Pubblicato il autore: Diletta Barilla Segui


Succede di tutto allo Stadio Olimpico di Londra questo sabato durante la sfida tra i padroni di casa del West Ham e il Burnley. La banda di David Moyes cade sotto i colpi della squadra del Lancashire. Zero a tre il risultato finale che ha fatto infuriare, e non poco, i tifosi degli hammers.
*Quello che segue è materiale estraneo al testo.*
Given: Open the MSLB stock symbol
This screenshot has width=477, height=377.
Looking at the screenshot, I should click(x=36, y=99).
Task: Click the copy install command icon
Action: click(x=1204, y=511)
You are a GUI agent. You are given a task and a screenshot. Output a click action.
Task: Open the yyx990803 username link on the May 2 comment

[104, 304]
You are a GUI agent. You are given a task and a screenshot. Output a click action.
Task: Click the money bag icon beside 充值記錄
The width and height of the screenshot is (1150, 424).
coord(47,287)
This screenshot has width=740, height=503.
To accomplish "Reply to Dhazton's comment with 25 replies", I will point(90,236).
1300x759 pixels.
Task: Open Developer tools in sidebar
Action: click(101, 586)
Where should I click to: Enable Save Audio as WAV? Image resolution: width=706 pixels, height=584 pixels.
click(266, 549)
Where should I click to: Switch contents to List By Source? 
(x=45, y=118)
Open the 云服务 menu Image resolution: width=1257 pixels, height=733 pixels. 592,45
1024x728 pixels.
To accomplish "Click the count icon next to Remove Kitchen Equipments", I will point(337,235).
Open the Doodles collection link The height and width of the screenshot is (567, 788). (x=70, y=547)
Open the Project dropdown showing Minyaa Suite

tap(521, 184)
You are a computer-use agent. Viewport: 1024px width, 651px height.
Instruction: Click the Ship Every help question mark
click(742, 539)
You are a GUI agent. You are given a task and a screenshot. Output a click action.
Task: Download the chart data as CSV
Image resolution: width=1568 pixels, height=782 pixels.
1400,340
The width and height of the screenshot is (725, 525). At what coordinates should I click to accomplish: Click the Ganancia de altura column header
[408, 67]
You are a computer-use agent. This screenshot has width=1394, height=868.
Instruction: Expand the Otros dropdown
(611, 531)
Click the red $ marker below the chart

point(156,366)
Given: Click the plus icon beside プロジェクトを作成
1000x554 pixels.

Nel mirino dei supporter sono finiti un po’ tutti, giocatori e proprietà. Già dopo aver subito il primo gol i tifosi degli Irons avevano fatto capire il clima in cui si sarebbe disputato il match. Invasione di campo ogni rete al passivo e contestazione. Non solo i “soliti” semplici fischi o cori poco lusinghieri. Sullivan e Gold, il duo proprietario del club, sono stati costretti a lasciare anzitempo il loro posto in tribuna per motivi di sicurezza. E per lo stesso motivo, nello sgomento generale, staff tecnico e giocatori ospiti in panchina hanno “ospitato” con loro alcuni bimbi presenti in tribuna. Uno scenario, questo, che in Inghilterra non si vedeva da parecchio tempo e che riporta alla mente un periodo molto buio attraversato dal calcio britannico.
Tornando al calcio giocato adesso anche la classifica preoccupa e non poco il West Ham: la zona retrocessione dista solo 3 punti. Non sono più permessi passi falsi.